Take the instinctual act of eating, for example, a tradition which many are gathering to celebrate on this Thanksgiving Day. No matter the setting, the type of food, or the company, food is consumed in generally the same way: put food in mouth, chew, swallow, repeat. However, it is this involuntary habit – the primeval act of eating – that Marije Vogelzang designs. Instead of focusing on the appearance of the food or the interior atmosphere in which it is consumed, Vogelzang emphasizes the visceral act of satiating hunger, highlighting how you eat, how you experience the food, how you ingest something.
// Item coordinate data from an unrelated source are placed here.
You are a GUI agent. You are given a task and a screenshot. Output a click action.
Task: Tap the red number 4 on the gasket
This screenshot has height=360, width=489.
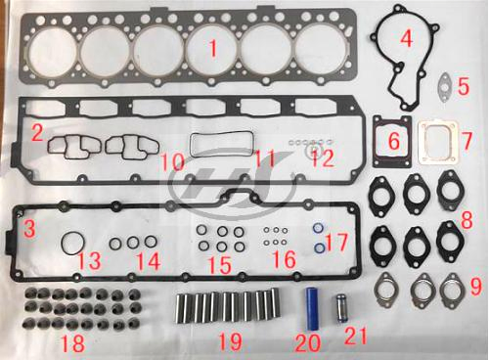tap(406, 39)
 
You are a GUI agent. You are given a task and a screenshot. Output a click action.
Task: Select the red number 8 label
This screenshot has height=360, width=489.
tap(467, 216)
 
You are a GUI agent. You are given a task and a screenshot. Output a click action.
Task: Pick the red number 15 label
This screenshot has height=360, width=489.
tap(221, 264)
Below are a couple of our favorite examples of Vogelzang’s food “designs” that highlight and shape the art (and instinct) of consumption.
Sharing Dinner
Using a tablecloth to create a tent-like enclosure, Vogelzang forces a separation of head and body, while facilitating a physical connection to others at the dinner table. Forced to eat though slits in this continuous suspended sheet (almost like a harness), each person’s movements are restricted, and impact others at the table. Here, pouring yourself a glass of wine or taking a bit of your meal isn’t a solo experience. Each action (even ones that may be instinctual) will affect others at the table. The movements and habitual eating tendencies of each diner become fluid, almost like a waves in the sea, and are felt and shared by all. The meal is less about eating, and more about understanding and experiencing how other diners consume their food.
Eating on the Beat
Typically, there is no rhyme or reason to how we put food into our mouths. We need food to survive, so when we’re hungry, down the hatch it goes. But, typically, no one is timing how many seconds pass between bites, how long it takes to cut your meat, how quickly you slurp the soup from your spoon. In this event, Vogelzang eliminates instinctual timing of ingestion, and instead interjects a strict, and somewhat stressful, eating regimen.
Allowing bites of specific food only to be taken to each and every beat of a drum, the solo act of satisfying one’s basic feeling of hunger is taken away here, leaving the diner to eat on an independent schedule unrelated to their own personal needs. So finished chewing or not, full or not, you are forced to eat as a victim of the beat, not as a human simply satiating a basic need. With everyone tasting and chewing the exact same bite of food at the exact same time, the act of eating becomes regimented, yet communal, creating a whole new dynamic to consuming nourishment.
While we’re not sure if you’ll find these food experience “designs” at to a restaurant near you any time soon, they do call attention to instinctual habits that often go unnoticed. It just goes to show how faceted design can be, and how tactful thought, creativity (and a lot of delicious food!) can impact not only our perceptual and spatial experiences, but our involuntary and most basic human tendencies as well.